Читатель уже знает, что "торопливо" и "некрасиво", ведет себя далеко не один Мейер. И должен понимать, что подлаживание к "духу времени" (хоть сдающих города высоких чинов администрации, хоть простых питерских, московских, киевских, ростовских и прочих обывателей, которые боятся выразить неприязнь к наступившей неурядице) как нельзя лучше помогает революции раскатываться – чего и страшится мудрый Архангородский. Она и раскатывается, повергая в растерянность прибывшего с фронта в отпуск Ярика Харитонова:

…в 200-тысячном городе не выставился вообще ни один недовольный, ни один противник переворота!

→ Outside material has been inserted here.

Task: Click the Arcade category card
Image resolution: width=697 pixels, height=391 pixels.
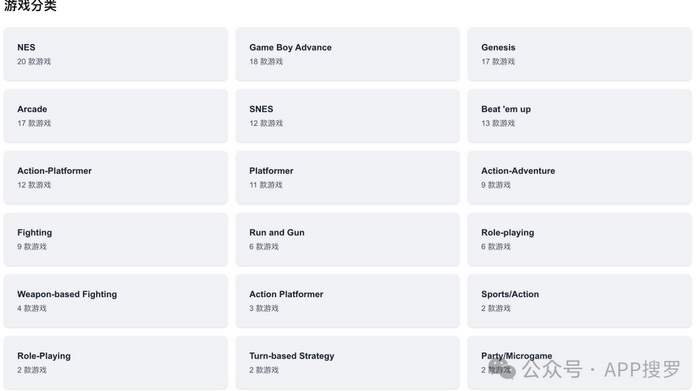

То существовали какие-то "правые" и казались сильными – и вдруг они исчезли все в один день, как сдунуло! – и их газета, заняли их типографию, а "Русский клуб" поспешил признать новое правительство. <…> И вот уже, приветствуя революцию, шагал строем гарнизон, части – во главе с офицерами, оркестры играли марсельезу <…> Начали сдирать гербы и двуглавых орлов. <…>

Но даже и в Новочеркасске, уж на что царском городе, противники переворота даже не высунулись, а ликовали такие же, как в Ростове, студенты, интеллигенты.

(439)

Странности новочеркасского переворота ("составлявшее дух города важное казачество и казачье чиновничество – враз куда-то заглубилось <…> Атаманом Дона! – стал заведующий портняжными и сапожными мастерскими военно-промышленного комитета") даны ретроспективно, при рассказе о начавшемся двумя неделями позже противоборстве казаков с "солдатским конвентом" – Военным отделом (600).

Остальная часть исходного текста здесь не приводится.